* Aim of the task
Every line in the listing that holds "computer" counts once; state the total and nothing more.
Provided material: Begin
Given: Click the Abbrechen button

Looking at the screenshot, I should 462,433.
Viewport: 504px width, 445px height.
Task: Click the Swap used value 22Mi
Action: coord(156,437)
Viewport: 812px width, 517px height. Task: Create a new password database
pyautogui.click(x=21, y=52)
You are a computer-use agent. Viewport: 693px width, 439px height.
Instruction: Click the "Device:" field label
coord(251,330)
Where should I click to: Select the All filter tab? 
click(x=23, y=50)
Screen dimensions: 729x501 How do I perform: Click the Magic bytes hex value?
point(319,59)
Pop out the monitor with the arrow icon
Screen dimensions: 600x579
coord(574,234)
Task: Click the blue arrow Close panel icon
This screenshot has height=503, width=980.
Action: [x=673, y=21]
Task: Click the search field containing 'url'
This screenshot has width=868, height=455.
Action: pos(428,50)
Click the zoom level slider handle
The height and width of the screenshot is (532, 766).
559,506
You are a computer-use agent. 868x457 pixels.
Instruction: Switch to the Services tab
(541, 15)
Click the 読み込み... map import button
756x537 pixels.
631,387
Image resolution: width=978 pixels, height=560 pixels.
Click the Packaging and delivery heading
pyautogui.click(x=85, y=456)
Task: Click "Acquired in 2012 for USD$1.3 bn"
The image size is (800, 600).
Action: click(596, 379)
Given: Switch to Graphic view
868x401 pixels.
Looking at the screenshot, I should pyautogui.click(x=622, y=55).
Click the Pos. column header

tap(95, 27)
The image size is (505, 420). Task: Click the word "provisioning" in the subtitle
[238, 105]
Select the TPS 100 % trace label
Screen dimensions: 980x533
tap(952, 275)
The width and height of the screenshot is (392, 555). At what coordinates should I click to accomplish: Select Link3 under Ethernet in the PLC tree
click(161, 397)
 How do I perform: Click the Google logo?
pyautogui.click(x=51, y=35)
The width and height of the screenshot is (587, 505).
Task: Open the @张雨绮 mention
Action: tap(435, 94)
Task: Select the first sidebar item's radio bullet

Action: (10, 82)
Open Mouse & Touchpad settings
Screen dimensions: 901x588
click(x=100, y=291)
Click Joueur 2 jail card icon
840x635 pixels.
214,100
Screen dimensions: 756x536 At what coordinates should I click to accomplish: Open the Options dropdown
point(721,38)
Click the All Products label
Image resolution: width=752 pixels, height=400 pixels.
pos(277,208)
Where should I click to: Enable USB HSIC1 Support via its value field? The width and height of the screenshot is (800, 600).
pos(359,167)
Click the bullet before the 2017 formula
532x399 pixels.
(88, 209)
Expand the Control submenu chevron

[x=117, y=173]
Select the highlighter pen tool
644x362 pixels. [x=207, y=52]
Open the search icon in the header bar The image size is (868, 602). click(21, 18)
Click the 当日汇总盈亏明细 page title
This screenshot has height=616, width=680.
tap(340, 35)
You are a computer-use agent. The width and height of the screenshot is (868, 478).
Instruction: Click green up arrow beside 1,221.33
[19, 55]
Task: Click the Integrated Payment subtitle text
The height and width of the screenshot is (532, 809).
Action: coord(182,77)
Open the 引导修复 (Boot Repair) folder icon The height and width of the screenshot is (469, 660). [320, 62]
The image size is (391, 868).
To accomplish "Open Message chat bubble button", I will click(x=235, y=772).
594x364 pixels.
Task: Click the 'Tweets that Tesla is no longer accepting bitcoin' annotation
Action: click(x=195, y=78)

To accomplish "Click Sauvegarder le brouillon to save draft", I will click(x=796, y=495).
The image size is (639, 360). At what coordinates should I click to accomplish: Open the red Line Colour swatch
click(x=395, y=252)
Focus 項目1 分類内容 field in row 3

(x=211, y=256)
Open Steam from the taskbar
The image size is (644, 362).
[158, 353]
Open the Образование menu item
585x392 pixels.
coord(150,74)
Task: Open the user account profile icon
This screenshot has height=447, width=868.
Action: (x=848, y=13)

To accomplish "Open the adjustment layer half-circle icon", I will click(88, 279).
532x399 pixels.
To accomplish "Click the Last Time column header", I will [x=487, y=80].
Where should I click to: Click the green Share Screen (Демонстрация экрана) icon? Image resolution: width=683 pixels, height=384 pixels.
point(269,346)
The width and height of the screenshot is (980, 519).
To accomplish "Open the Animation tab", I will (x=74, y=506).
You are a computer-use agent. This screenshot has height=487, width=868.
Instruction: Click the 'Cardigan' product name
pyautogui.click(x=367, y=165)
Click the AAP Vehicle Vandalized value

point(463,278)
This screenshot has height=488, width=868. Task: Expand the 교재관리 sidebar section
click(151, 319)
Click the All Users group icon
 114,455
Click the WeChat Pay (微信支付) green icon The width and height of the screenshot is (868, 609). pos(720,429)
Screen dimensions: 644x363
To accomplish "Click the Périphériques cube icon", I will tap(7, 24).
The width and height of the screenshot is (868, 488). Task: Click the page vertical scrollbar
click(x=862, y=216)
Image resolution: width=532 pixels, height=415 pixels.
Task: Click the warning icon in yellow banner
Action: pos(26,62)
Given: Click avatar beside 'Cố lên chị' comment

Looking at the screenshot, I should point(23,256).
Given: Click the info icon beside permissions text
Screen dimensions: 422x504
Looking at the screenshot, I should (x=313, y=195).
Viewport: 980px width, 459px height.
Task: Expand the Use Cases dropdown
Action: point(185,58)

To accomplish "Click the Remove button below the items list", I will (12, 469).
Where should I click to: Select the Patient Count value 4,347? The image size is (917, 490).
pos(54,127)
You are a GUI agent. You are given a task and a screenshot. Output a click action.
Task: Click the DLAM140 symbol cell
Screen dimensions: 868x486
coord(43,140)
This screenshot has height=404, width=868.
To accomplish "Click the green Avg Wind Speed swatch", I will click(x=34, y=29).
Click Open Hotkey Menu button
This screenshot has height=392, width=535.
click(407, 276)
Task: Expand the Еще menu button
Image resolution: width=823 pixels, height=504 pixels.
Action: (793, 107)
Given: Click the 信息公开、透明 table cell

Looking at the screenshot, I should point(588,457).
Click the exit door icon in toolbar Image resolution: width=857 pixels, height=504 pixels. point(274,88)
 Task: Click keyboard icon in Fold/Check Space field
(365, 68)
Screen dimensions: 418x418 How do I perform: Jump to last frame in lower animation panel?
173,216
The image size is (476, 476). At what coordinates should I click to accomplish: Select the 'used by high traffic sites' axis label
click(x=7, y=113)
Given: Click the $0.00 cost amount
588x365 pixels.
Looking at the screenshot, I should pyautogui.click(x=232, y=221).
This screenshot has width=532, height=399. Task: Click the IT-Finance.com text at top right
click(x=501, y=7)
Provided material: End
* Output of the task
4